What Remains?
by Lucas Cuturi

The catalyst that led Franziska Maderthaner’s to tackle a series titled What Remains? was the flood of shocking reports about the destruction of diverse artworks, artifacts and workshops by the terrorist militia Islamic State (ISIS). On account of this news, Maderthaner asked herself what art would remain if ISIS actually succeeded in holding the Western world hostage and, as a consequence, had free access to all art institutions. Due to the iconoclasm of ISIS, based on the ban of images of Islam, however, exclusively in regard to the portrayal of Allah and his prophet Mohammed, ISIS would, presumably, in preemptory obedience, destroy all non-Muslim works of art. ISIS would label these as decadent Western art, making them targets of religiously and morally motivated purges, and therefore to be destroyed by ISIS or at least damaged beyond recognition. Bearing this thought in mind, Maderthaner developed, for her part, a fictional notion of how our society would react to this horror scenario: what measures would museums, collectors, preservationists of historic monuments and caretakers of art take to get the  works of art, to safety, especially those works with erotic content, either painting or sculpture? Some would likely be hidden in remote houses.

At some point, after the fighting died down and the hiding spots were long forgotten, survivors, stumbling upon them accidently, might confront these artworks—in dilapidated and neglected houses, at long since abandoned places.

On the one hand, Maderthaner is interested in visualizing these fictional scenes, on the other, in shifting the context by reproducing these artworks of inestimable value for art history in a seemingly undignified ambiance. For this purpose, primarily using the internet, the artist searched for abandoned or neglected spaces. After taking some time to let the sites of dilapidation work on her, she associated them with works of art in her memory that were similar in formal, but also content-related, aspects. In a concrete planning phase, Maderthaner constructed, by means of digital image-editing programs, her utopian scenarios and, in a further step, put them down on paper. To give it all an additional touch of transience, Maderthaner did not use oil paint, but opted for water color painting—a technique employed in earlier days before the advent of photography, predominantly by the nobility and upper bourgeoisie, mainly on journeys, to render situations or impressions as quickly as possible.

In her watercolors, as in many of her oil paintings, the artist makes references to notable works of art history.
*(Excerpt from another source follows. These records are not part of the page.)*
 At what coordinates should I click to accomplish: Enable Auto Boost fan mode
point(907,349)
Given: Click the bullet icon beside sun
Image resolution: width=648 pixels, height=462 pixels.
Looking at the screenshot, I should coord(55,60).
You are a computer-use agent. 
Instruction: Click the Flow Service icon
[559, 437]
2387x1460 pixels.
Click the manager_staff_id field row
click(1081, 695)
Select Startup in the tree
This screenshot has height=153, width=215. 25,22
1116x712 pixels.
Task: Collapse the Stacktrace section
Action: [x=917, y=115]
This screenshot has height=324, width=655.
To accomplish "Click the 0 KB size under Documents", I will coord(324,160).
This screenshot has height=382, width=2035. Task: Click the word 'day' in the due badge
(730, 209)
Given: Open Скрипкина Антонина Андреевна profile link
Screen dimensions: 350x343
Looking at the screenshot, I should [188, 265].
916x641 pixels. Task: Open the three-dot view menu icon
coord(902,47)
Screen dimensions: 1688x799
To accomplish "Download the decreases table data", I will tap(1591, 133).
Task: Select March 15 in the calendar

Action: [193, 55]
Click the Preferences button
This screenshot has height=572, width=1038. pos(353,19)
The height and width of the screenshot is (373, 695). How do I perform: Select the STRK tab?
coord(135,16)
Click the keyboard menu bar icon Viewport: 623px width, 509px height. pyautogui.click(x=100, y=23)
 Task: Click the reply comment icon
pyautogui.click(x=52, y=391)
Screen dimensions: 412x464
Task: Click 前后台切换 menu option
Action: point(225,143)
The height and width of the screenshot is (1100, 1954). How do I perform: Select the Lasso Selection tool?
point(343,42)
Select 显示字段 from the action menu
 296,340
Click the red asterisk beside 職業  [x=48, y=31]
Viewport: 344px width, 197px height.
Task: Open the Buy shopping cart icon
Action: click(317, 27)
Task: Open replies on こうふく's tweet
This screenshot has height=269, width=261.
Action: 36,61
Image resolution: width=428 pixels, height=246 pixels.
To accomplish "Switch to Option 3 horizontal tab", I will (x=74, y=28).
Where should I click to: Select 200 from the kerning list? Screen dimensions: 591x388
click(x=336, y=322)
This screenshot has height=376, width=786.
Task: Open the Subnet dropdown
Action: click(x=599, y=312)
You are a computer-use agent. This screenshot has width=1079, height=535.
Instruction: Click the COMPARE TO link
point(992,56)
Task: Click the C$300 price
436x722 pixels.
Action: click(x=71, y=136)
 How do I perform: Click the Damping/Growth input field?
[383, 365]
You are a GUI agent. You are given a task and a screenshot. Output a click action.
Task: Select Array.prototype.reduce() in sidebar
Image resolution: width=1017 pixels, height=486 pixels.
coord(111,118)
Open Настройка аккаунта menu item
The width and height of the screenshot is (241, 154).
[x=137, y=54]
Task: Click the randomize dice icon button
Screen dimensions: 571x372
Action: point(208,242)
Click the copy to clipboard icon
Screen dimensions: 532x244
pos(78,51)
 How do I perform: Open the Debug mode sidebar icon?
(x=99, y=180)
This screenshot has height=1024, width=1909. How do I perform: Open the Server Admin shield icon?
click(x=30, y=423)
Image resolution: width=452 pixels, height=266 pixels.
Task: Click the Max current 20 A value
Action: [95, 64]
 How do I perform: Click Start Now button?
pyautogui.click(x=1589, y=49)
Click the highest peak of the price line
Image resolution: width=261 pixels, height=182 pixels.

Here, however, for the most part, to those with erotic content, such as Édouard Manet’s Luncheon on the Grass (1863), which made headlines because it was rejected by the Paris Salon. Nevertheless, this work later served not only as a template to advertise different products, but was adopted and interpreted anew by famous representatives of art history such as Pablo Picasso, who can, by the way, also be found in Maderthaner’s Ark.  Also Gustave Courbet’s Origin of the World, painted in 1866, one of the first prominent works depicting female genitals, would presumably not be spared by ISIS.

Another watercolor in the series shows a room with a wall of boards which Maderthaner associates and accordingly combines with the image of Ema, painted in 1966 by Gerhard Richter. A successful bon mot by the artist, since Richter’s work itself was an interpretation of the 1912 painting Nude Descending a Staircase by Marcel Duchamp.

Maderthaner’s series What remains? should not only be viewed as a documentation of famous artworks of an erotic nature, but is also like a stroll through the history of art, where the artist forges a bridge from the Renaissance to the present.

Lucas Cuturi

 

The list of artists that Maderthaner refers to here reads like a “Who´s Who” of art history. She deals with, in alphabetical order, works from Balthus, Bouchet, Bouguereau, Courbet, Ernst, Freud, Gauguin, Hopper, Ingres, Magritte, Manet, Matisse, Modigliani, Moore, Pechstein, Picasso, Rembrandt, Richter, Tizian, van Gogh, Wesselman and  Velásquez.